Risk Management


As anyone who has worked for a company or organisation of any size in the modern era will know, Health & Safety looms large and holds sway. This is no bad thing in and of itself - working practices in foundries were pretty much a guarantee of personal injury well into the twentieth century: some of the stories the old man told me were exceedingly hairy to say the least, often the youngest members of the workforce being employed to perform some of the most hazardous tasks on the grounds of speed and agility.

One tale of Dad's springs to mind: the unfortunate school-leaver (between twelve and fourteen years of age) working in a strip-rolling mill whose job it was to catch the end of the strip of hot steel as it emerged from the last of the rollers and engage it with a revolving capstan to coil the thing up. Bear in mind that by the time the initially slowly progressing billet emerged from the final reduction rollers, it would have been moving at thirty miles per hour and more than cherry-red-hot: one slip and the consequences would be too horrific to contemplate. Fourteen-year-old armed only with iron tongs and no PPE versus high-speed hot metal.

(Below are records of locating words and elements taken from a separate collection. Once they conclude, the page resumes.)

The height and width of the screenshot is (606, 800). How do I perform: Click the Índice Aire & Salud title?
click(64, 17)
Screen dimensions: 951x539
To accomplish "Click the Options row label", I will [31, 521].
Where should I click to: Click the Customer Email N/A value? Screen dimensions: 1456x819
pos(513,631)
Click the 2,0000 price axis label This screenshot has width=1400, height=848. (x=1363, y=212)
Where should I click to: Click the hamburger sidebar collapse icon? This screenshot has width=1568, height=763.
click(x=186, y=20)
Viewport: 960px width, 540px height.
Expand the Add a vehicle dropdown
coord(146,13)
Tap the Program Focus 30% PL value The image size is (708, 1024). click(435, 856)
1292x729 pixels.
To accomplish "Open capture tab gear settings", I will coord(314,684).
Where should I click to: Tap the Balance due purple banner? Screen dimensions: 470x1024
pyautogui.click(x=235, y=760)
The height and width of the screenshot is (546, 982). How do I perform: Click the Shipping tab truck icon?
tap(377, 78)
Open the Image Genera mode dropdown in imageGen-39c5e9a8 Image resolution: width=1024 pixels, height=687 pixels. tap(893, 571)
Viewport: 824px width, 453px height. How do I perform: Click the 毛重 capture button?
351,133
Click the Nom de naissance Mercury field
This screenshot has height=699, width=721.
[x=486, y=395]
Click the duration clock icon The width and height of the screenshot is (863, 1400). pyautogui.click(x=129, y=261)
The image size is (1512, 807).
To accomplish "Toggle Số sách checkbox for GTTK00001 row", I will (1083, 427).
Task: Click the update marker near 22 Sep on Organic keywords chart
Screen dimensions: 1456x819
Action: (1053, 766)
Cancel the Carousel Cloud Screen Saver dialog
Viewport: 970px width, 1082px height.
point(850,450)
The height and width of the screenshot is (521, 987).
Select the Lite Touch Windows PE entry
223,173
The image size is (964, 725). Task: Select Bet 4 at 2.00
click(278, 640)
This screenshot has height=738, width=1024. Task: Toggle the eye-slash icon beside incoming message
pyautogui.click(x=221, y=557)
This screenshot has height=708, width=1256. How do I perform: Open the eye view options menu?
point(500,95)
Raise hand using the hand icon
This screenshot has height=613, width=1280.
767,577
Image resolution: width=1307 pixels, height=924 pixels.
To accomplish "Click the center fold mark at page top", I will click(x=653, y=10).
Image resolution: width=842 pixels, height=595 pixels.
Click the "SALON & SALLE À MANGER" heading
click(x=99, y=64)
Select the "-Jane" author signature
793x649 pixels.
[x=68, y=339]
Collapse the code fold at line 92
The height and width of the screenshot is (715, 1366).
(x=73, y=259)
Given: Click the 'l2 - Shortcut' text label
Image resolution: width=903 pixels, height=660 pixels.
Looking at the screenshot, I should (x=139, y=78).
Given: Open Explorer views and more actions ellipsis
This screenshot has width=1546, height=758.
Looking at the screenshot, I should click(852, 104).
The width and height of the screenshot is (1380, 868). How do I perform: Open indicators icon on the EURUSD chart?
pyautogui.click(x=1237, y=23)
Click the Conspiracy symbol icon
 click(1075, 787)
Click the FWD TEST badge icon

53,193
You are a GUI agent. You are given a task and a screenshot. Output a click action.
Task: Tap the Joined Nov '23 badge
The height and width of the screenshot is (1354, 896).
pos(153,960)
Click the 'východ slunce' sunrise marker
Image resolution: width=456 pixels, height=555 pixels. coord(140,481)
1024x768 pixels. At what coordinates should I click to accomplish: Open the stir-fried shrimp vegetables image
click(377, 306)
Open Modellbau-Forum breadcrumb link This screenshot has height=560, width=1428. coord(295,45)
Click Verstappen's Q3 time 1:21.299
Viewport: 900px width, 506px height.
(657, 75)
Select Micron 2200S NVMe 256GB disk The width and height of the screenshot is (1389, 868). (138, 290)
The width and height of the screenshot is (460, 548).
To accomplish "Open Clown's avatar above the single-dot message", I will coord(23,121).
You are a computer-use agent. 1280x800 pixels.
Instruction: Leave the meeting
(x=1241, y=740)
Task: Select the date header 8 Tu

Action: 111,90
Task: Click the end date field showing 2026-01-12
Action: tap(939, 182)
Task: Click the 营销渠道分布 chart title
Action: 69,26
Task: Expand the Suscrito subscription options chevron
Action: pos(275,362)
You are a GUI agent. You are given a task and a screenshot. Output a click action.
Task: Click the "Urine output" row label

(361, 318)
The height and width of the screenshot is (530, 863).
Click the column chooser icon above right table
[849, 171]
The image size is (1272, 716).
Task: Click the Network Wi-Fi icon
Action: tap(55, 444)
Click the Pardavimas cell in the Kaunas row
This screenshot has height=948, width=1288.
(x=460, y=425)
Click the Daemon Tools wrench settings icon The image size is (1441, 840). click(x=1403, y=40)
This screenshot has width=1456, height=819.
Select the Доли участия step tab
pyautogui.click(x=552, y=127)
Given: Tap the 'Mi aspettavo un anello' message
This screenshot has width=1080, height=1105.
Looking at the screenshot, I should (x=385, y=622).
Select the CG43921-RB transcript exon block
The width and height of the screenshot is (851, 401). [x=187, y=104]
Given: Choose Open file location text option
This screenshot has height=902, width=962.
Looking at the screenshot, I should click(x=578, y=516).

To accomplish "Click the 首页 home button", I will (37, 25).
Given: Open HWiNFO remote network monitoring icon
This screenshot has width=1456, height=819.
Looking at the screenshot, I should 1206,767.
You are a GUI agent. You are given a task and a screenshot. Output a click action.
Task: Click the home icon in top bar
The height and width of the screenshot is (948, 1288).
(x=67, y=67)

Which brings me to a point of sorts. Although working practices such as these should never, ever see the light of day again; we do seem in the last couple of decades to have crossed a risk management rubicon of some sorts. When my son was in secondary school (high school to you modern types), the only engineering/crafting taught was the laughingly named Craft, Design & Technology; CDT for short. This consisted in keeping our children as far away from sharp, moving or hot things as possible and hence teaching them bugger-all about the use of tools: a woeful state of affairs that, knowing myself well, I've referred to before, I'm sure.

I've had conversation via email recently with my old school friend Phil Edwards about metalwork teaching in our school back in the 1960's. We both attended what was intended and designed to be a Technical School - a school to produce engineers - and we both have fond memories of our metalwork classes in particular. In these classes we learned the full gamut of engineering practice, using everything from basic hand tools to forging, brazing, soldering, lathe & milling work and so on: all involving hot sharp things or rapidly moving and potentially dangerous machinery.

Our first lessons were essentially basic safety and setting out, hand-filing and tinplate work, gradually progressing to more sophisticated processes in a natural progression, as in an apprenticeship. I was reminded today of one process that we were taught and carried out in one of the two very well equipped engineering shops at school. I've been sorting through - as I think I've mentioned - Dad's collection of Model Engineer magazines, culling useful articles from their annals. This afternoon, I came across an article - aimed at schools - on case-hardening.

This process adds extra carbon to the surface of machined steel to add wear resistance, and consists in it's simplest form of coating the surface to be hardened with a paste flux, then ground Potassium Ferrocyanide, heating the piece to cherry-red and then quenching in cold water. I remember the afternoon we were taught this in Mr. George's workshop. The principal safety instruction was 'Make sure you don't breathe in the fumes, lads - not good for you...' I somehow think that might not pass muster these days. 

But the point is, none of us died or were seriously injured - even minor injuries were very rare, such was the quality of the teaching, and most of us have had the benefit of a lifetime of being unafraid of using machine tools and indeed enjoying the [now] luxury of knowing how to learn to use new and unfamiliar tools and techniques because of the basic training that we got in school. I just hope that we can at least get back some perspective on the risk management side of things needed to effect this much-needed style of education. Without basic engineering skills and knowledge, the world as we know it would grind to a resounding halt with no-one left to repair/remake/remodel the machines we now rely on, should they all cease to function.